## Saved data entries
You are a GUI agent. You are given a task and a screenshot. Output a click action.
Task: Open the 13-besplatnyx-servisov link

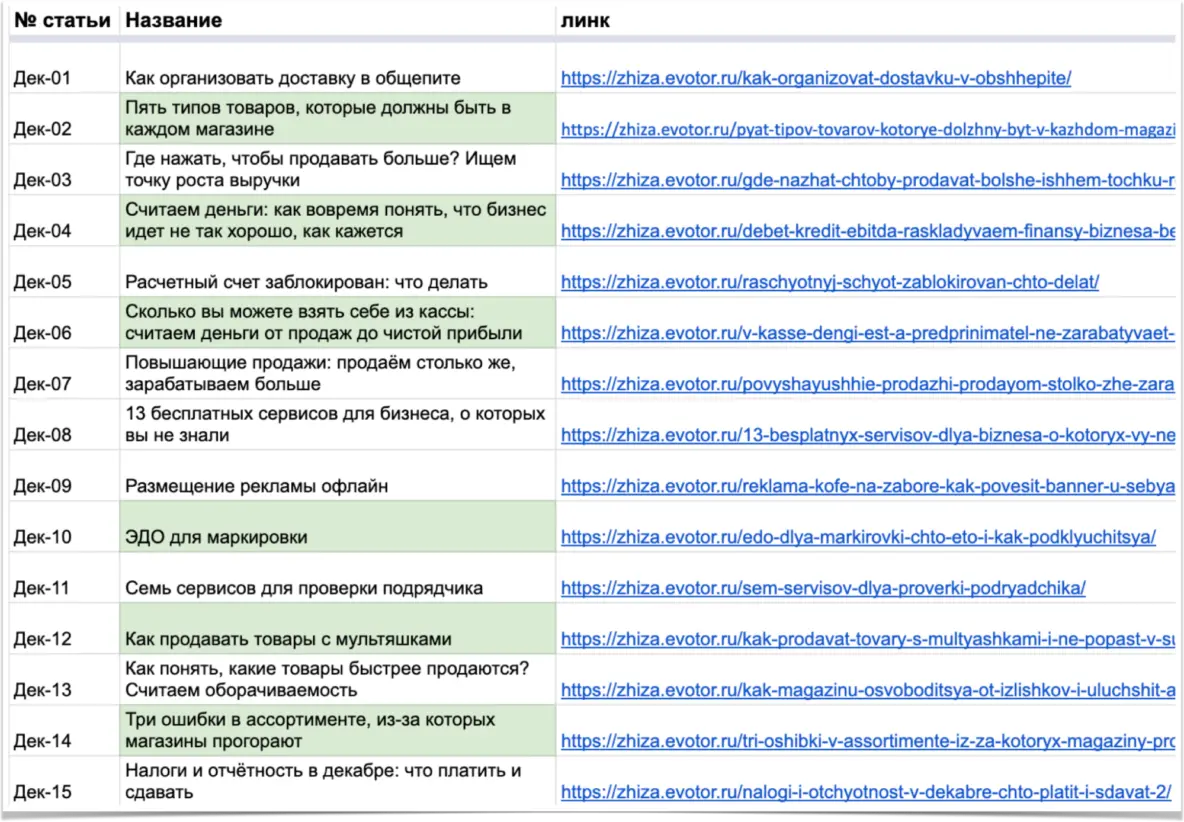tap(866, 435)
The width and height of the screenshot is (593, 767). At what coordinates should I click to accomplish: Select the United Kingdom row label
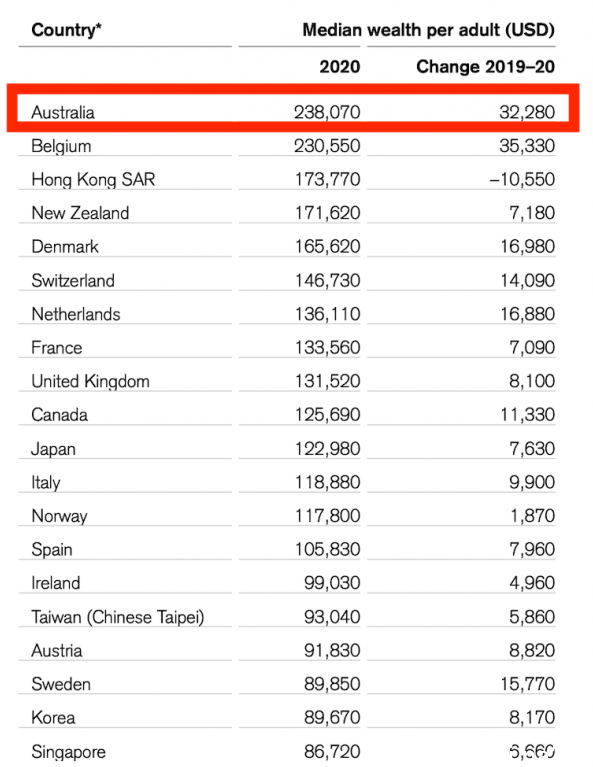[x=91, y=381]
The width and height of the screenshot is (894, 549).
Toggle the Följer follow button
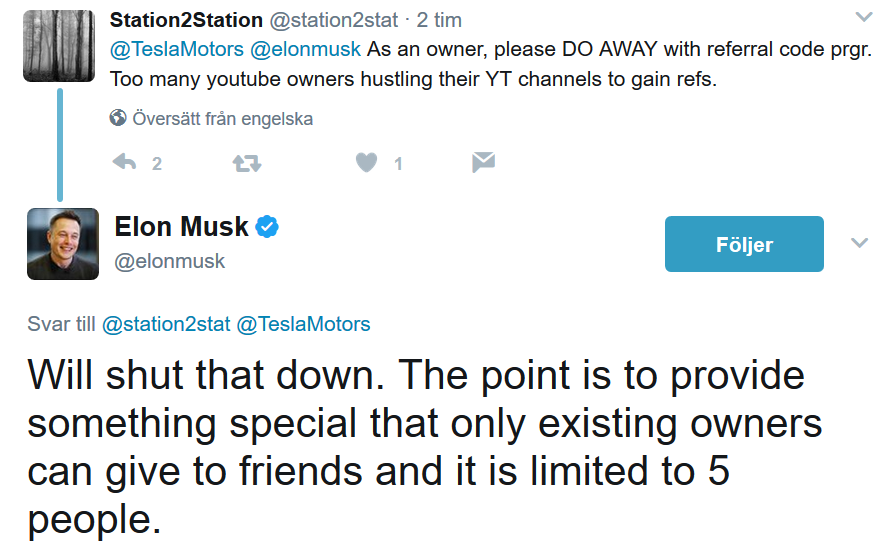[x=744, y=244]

## Problem details
Transcribe the records verbatim and omit the images.

## Solution
You are a GUI agent. You are given a task and a screenshot. Output a click action.
Task: Open the 13-besplatnyx-servisov link

tap(866, 435)
The width and height of the screenshot is (593, 767). At what coordinates should I click to accomplish: Select the United Kingdom row label
[x=91, y=381]
The width and height of the screenshot is (894, 549).
Toggle the Följer follow button
[x=744, y=244]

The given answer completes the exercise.